(EXTRACTED DATA begins)

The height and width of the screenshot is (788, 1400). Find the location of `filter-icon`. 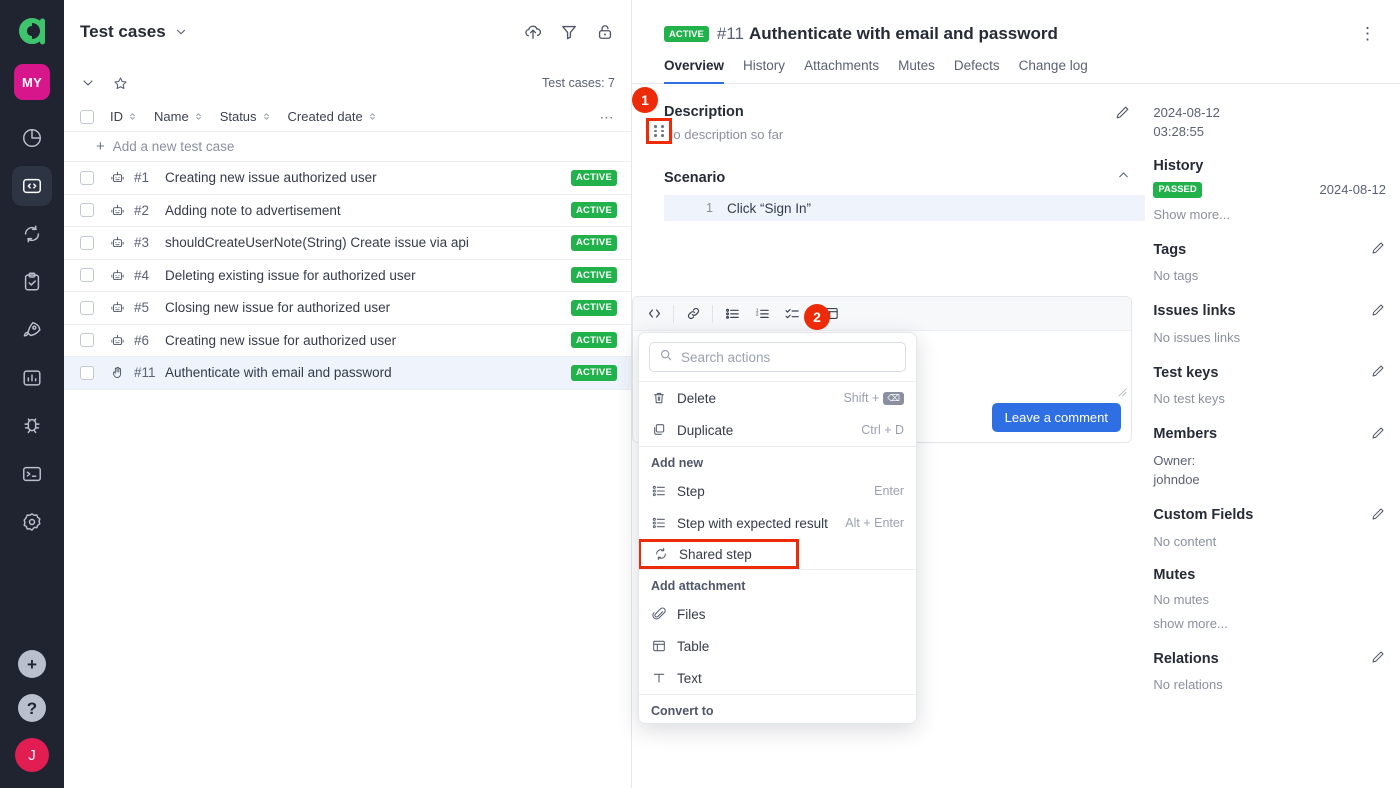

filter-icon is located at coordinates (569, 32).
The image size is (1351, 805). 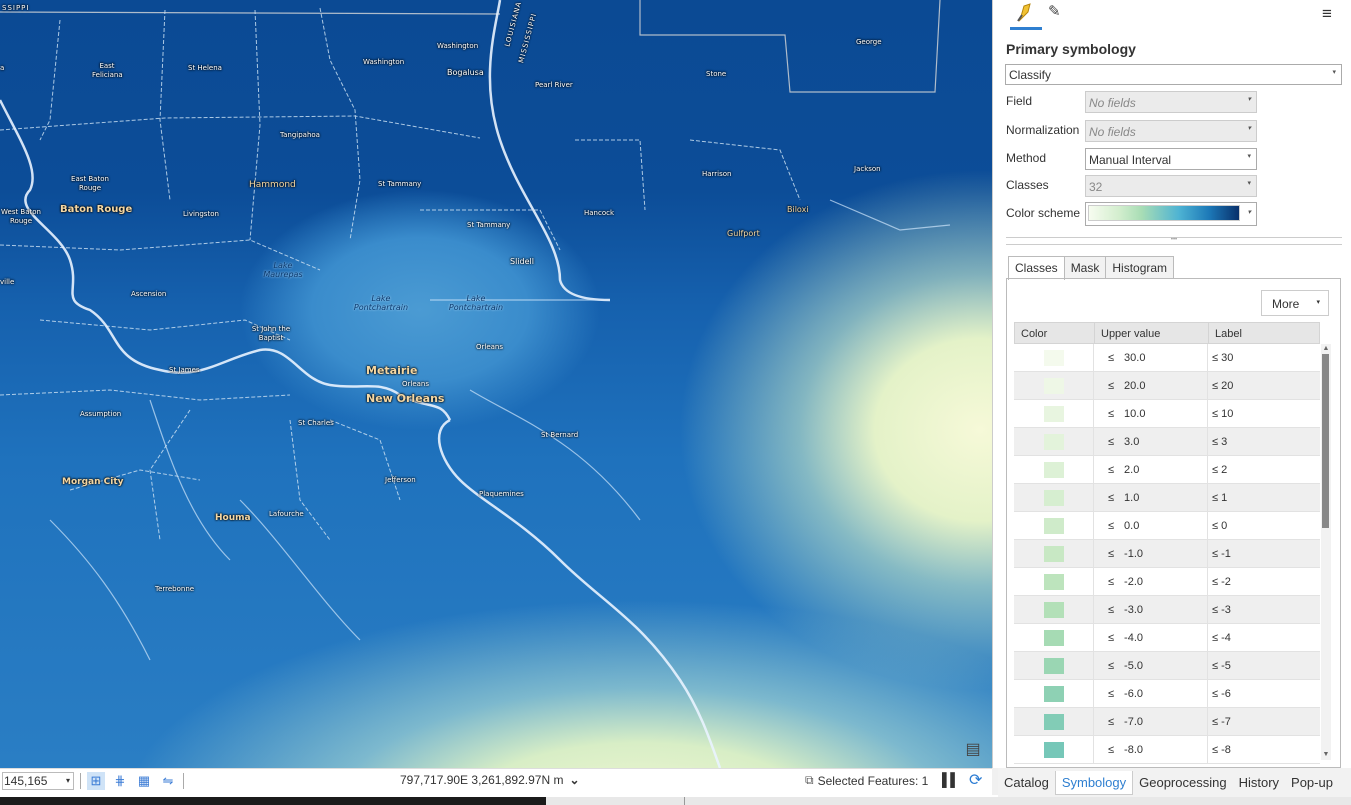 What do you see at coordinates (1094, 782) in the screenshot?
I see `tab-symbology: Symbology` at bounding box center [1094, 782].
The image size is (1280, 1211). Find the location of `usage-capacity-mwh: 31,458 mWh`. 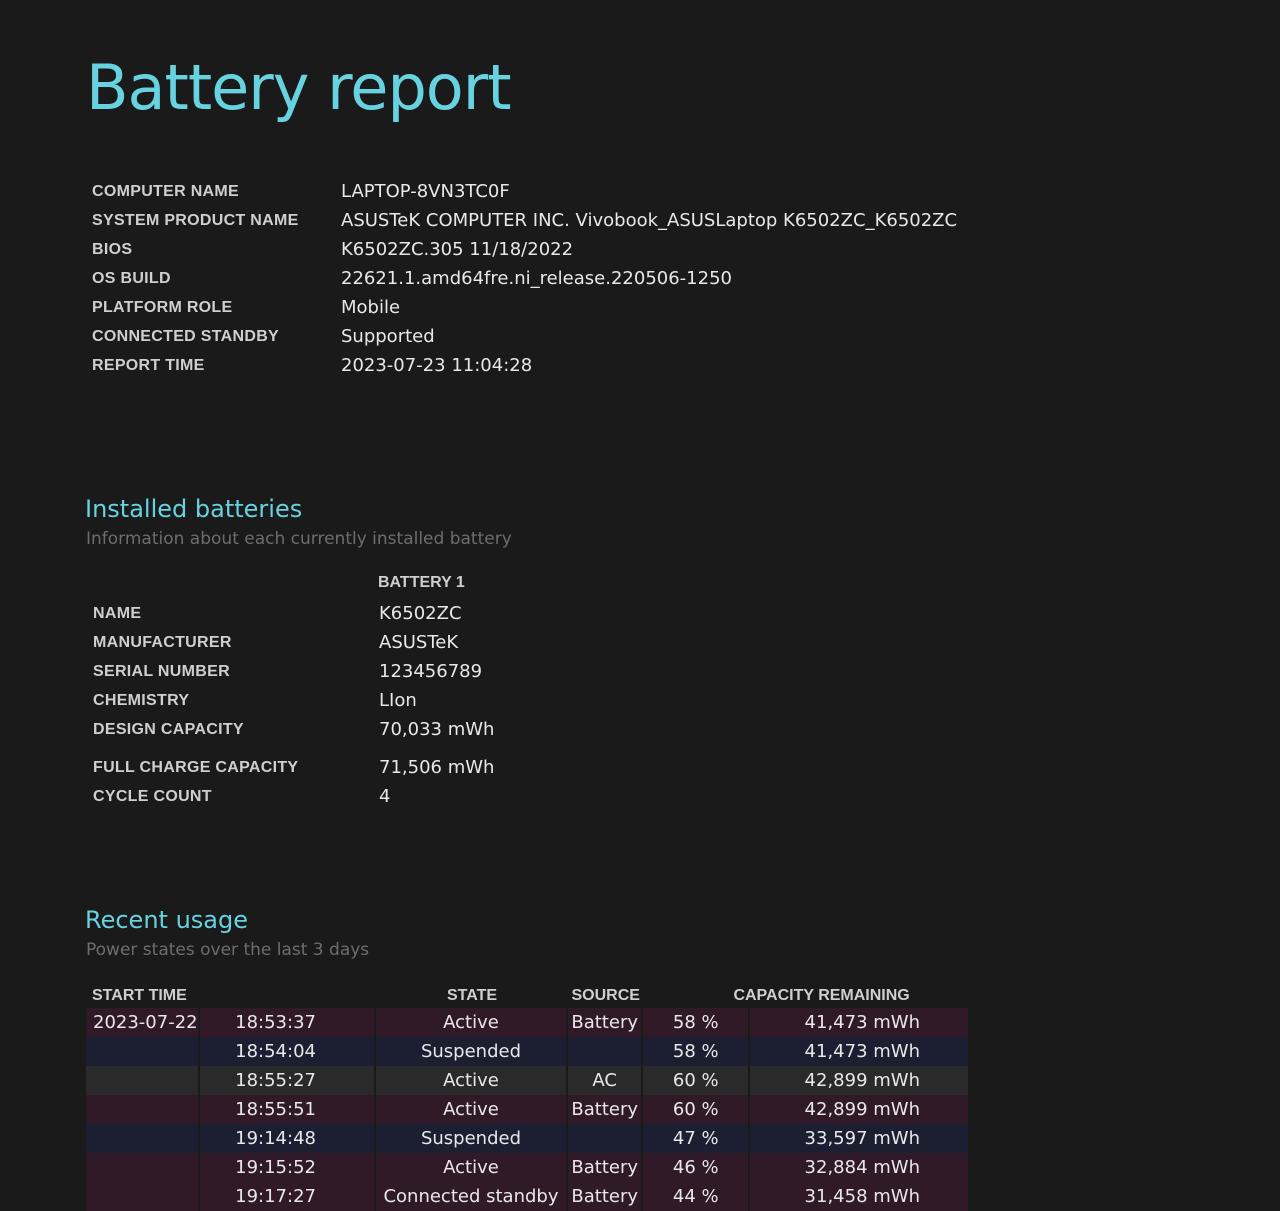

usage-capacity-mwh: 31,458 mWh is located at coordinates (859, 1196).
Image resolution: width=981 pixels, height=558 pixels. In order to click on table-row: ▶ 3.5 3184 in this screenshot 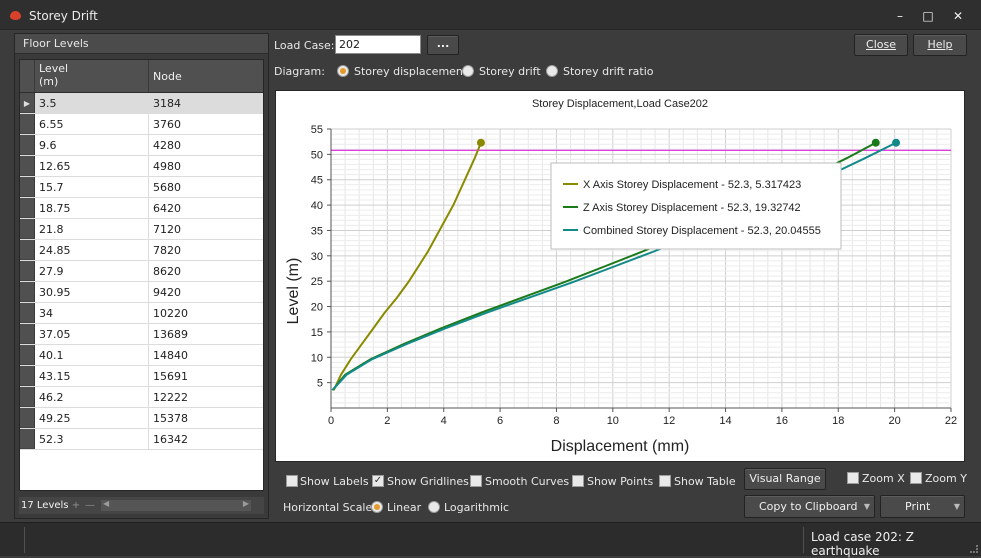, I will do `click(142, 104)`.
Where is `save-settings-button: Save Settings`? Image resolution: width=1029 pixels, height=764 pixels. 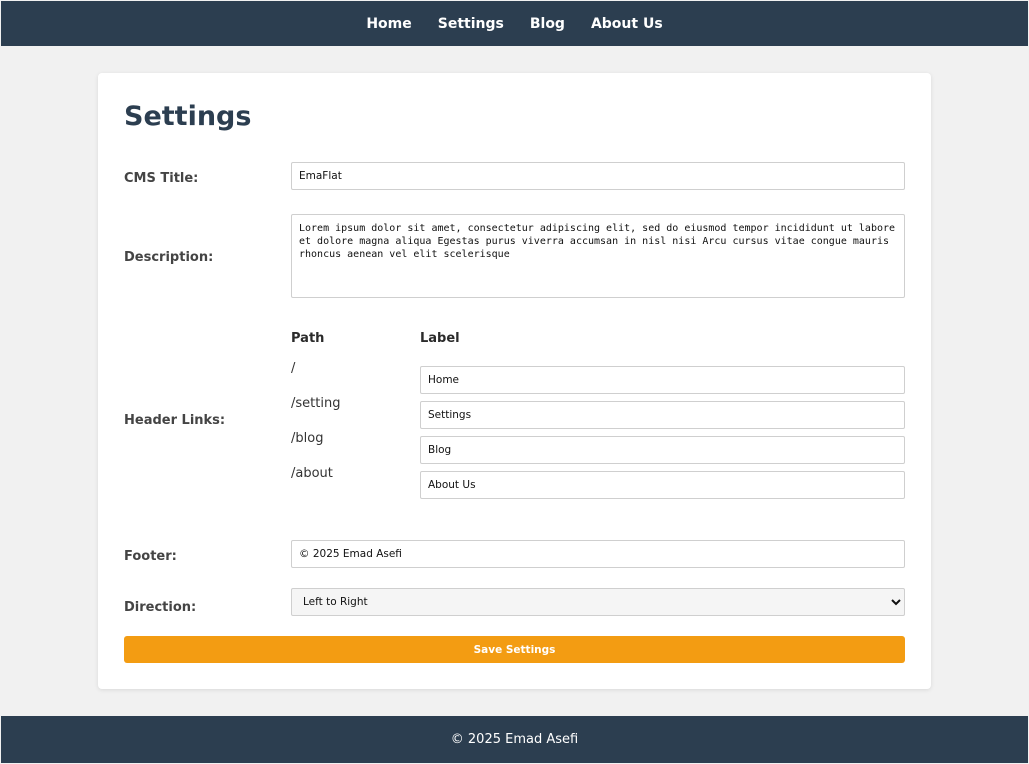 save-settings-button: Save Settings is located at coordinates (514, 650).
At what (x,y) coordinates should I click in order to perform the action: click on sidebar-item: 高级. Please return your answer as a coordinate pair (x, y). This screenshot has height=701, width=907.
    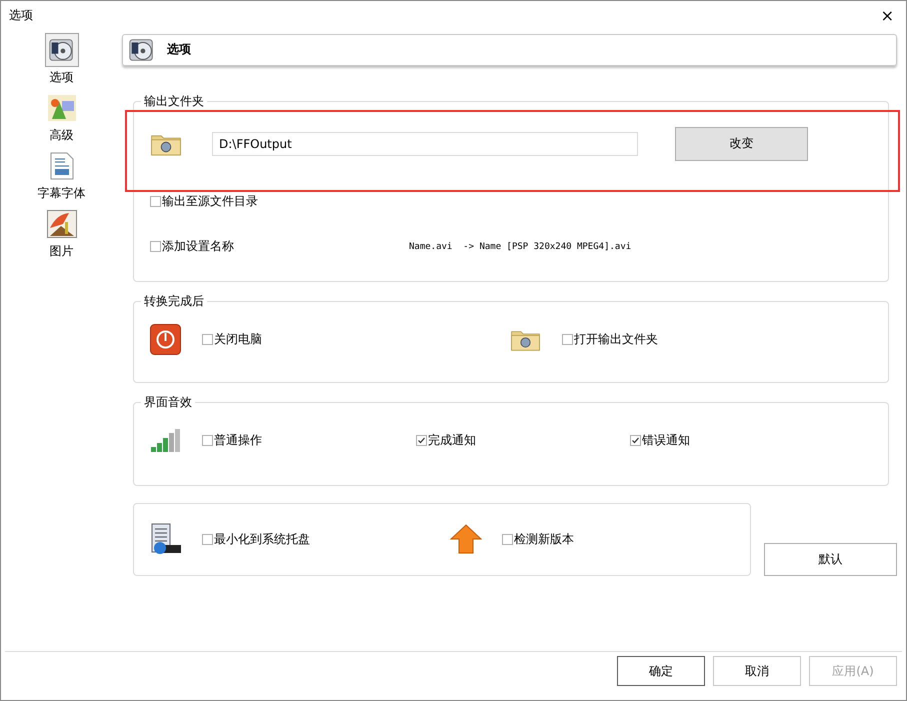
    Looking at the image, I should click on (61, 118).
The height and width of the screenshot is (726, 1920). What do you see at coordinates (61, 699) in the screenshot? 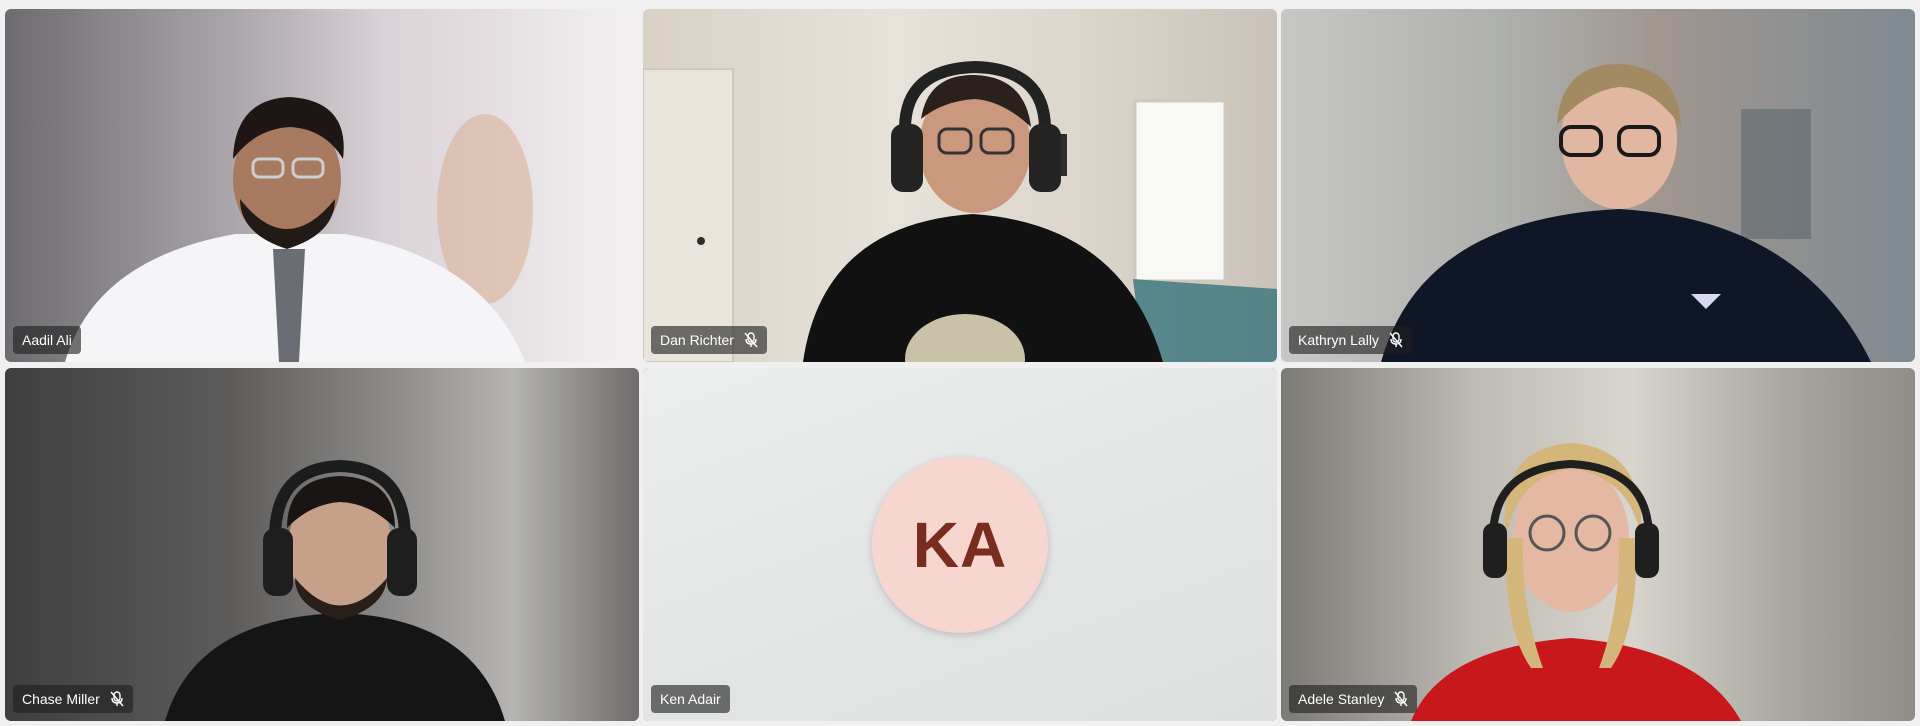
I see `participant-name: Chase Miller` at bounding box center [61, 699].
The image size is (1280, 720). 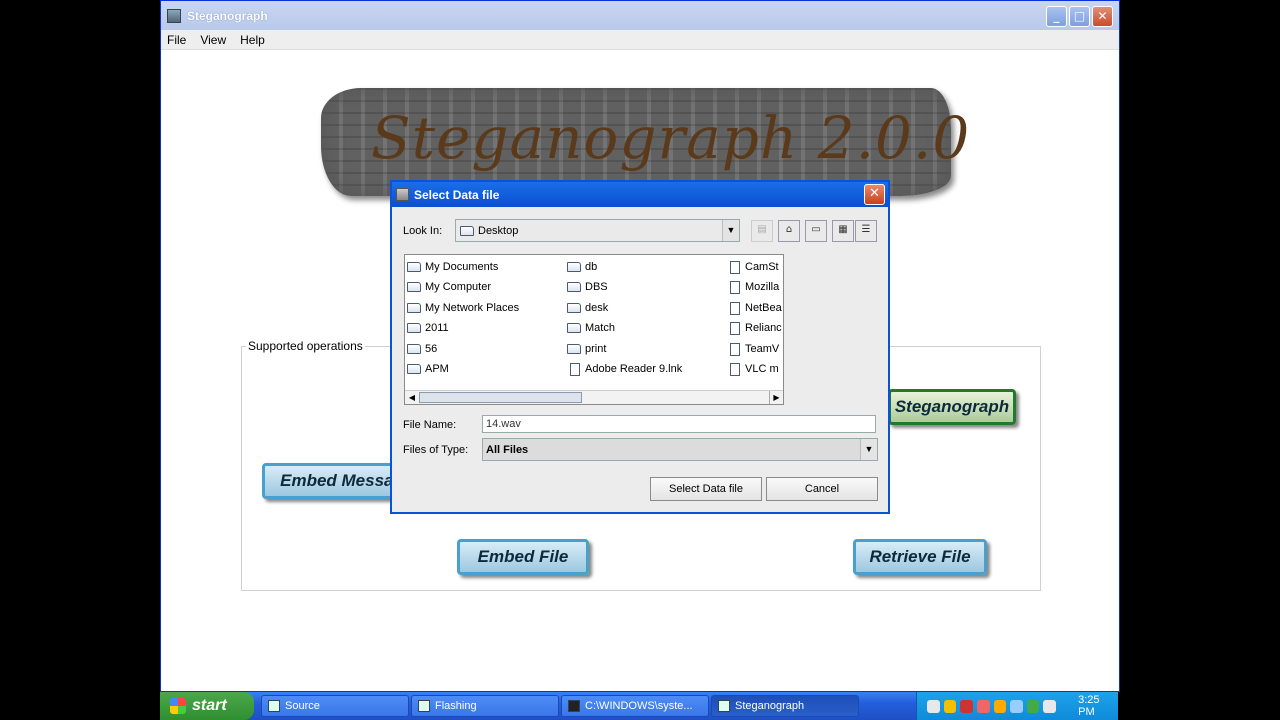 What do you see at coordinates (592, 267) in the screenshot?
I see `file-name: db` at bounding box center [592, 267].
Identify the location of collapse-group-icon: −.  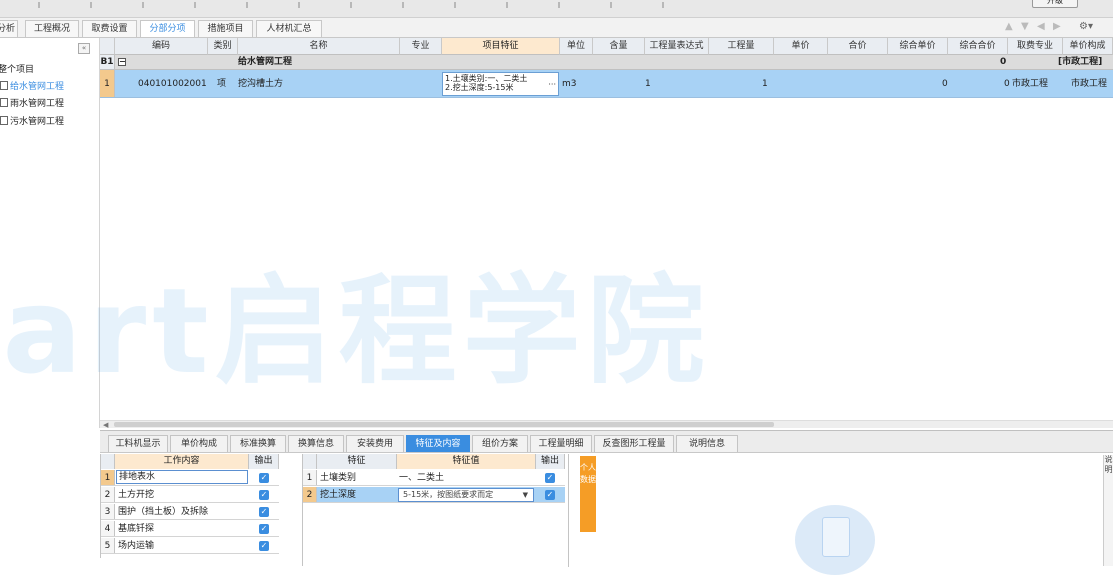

(EXTRACTED DATA ends)

Recast the records above as a numbered list, covering everything from the line containing "At what (x,y)" down to the line containing "center [61, 699].", with blank lines left out. Leave the pictures out of the answer.

■ SOLUTION FOR THIS TASK ■
1. At what (x,y) coordinates should I click in order to perform the action: click on sidebar-item: 高级. Please return your answer as a coordinate pair (x, y). This screenshot has height=701, width=907.
2.     Looking at the image, I should click on (61, 118).
3. The height and width of the screenshot is (726, 1920). What do you see at coordinates (61, 699) in the screenshot? 
4. I see `participant-name: Chase Miller` at bounding box center [61, 699].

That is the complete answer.